経営指針物語 1

"第1話 桃太郎"

横木 正幸

 おじいさんが山へ柴刈りに行ったので、お婆さんは川へ洗濯に行きました。もし、おじいさんが山へ柴刈りに行かなかったら、お婆さんは川へ洗濯に行かなかったかも知れない。桃太郎の話は始まらなかった。ここ、「おじいさんが山へ柴刈りに行ったから」という。第一の前提条件がある。
 そしてお婆さんは川で洗濯を始める。その時、上流から桃が流れてきた。お婆さんが、あまりに一生懸命に洗濯に夢中になっていたとしたら、桃はそのまま流れて行ってしまったに違いない。桃太郎の話はここで終わってしまう。しかし、お婆さんは一生懸命洗濯をしていたのにもかかわらず、桃を見逃さなかった。ビッグチャンスを拾い上げたのだ。これが第二の前提条件。
 おじいさんが山から帰ってきた。かたずけていた冷蔵庫?の中から桃を取り出した。もし、桃姫だったらこの物語はどう展開して行くのだろうか。生まれたのが男の子だったという第三の前提条件。すくすく育った桃太郎は、悪い鬼を退治しようと「志」をたてた。
 その桃太郎におじいさんとお婆さんは、かけがえのない「キビダンゴ」を持たせる。道中、犬・猿・キジに出会う。彼らに一番大事なキビダンゴを分け与える。もし、桃太郎一人で全部食べてしまったら、犬・猿・キジといったブレーンはそだったろうか。これが第四の前提条件。

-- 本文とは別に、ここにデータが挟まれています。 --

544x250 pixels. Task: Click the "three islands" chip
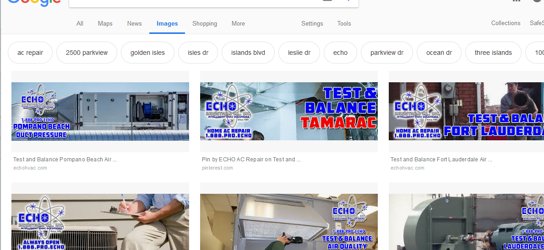pos(493,53)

 悪い鬼が住む「鬼が島」を目の前にして、犬・猿・キジが先頭を争って鬼を退治する。桃太郎も頑張る。力を合わせて鬼を退治し、宝の山を手に入れる。ここで、桃太郎いちみが悪い鬼に負けてしまったら、この物語は「悲劇の物語」ということになってしまう。正義は勝つという第五の条件。

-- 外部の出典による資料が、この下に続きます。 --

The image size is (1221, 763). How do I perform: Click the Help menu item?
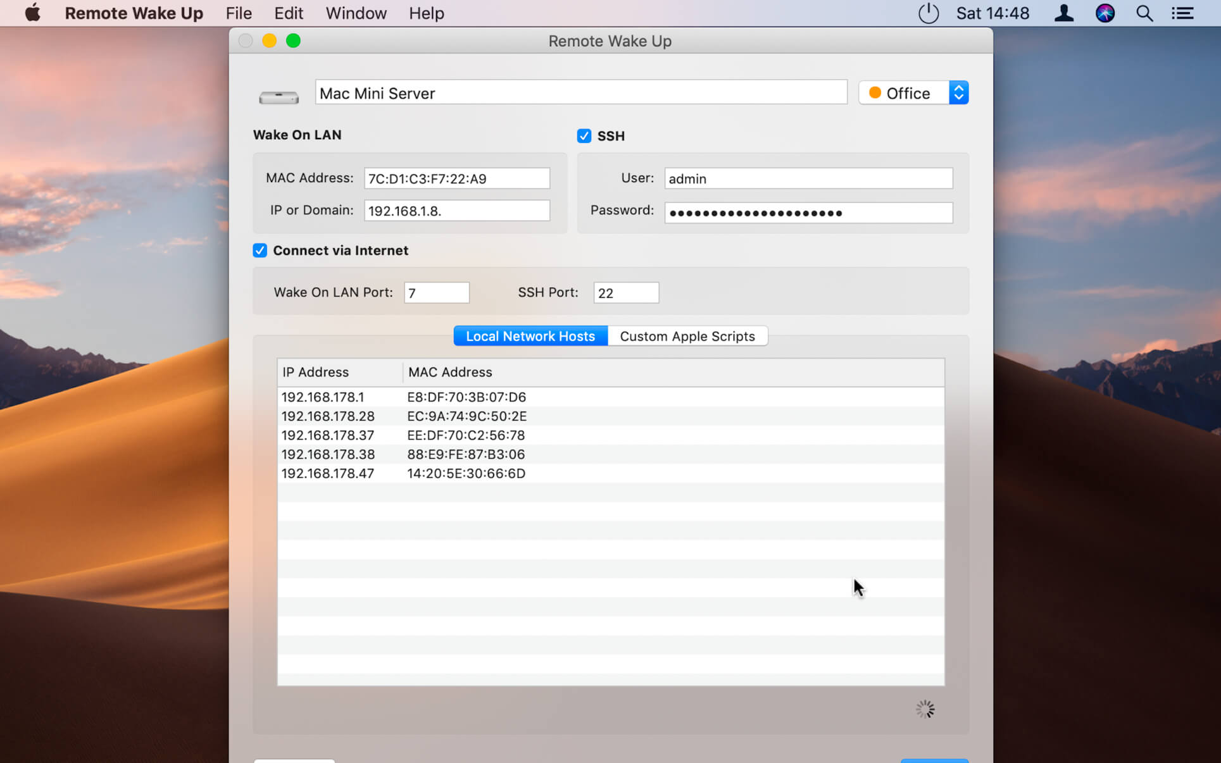[x=427, y=13]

 桃太郎の物語が以上のような五つの前提条件から組み立てられているとすれば、私達もいくつかの前提条件を設定することにより、宝の山を手にする方法はないだろうか?
 私達にとって、「宝の山」とは何だろうか。経営者として、経営に携わる者としての「宝の山」とは何だろうか。私達は、過去の勉強会を通して一つの結論を導き出した。それは、「企業の継続・発展」と「社員の豊かで幸せな生活」を「一致させること」であった。
 その大目標を達成させるために、いくつかの前提条件を設定する必要がある。「正しい前提条件」を設定するためには、勉強をしなければならない。本物の経営者にならなければ「宝の山」は手に入らないと気付かせられた。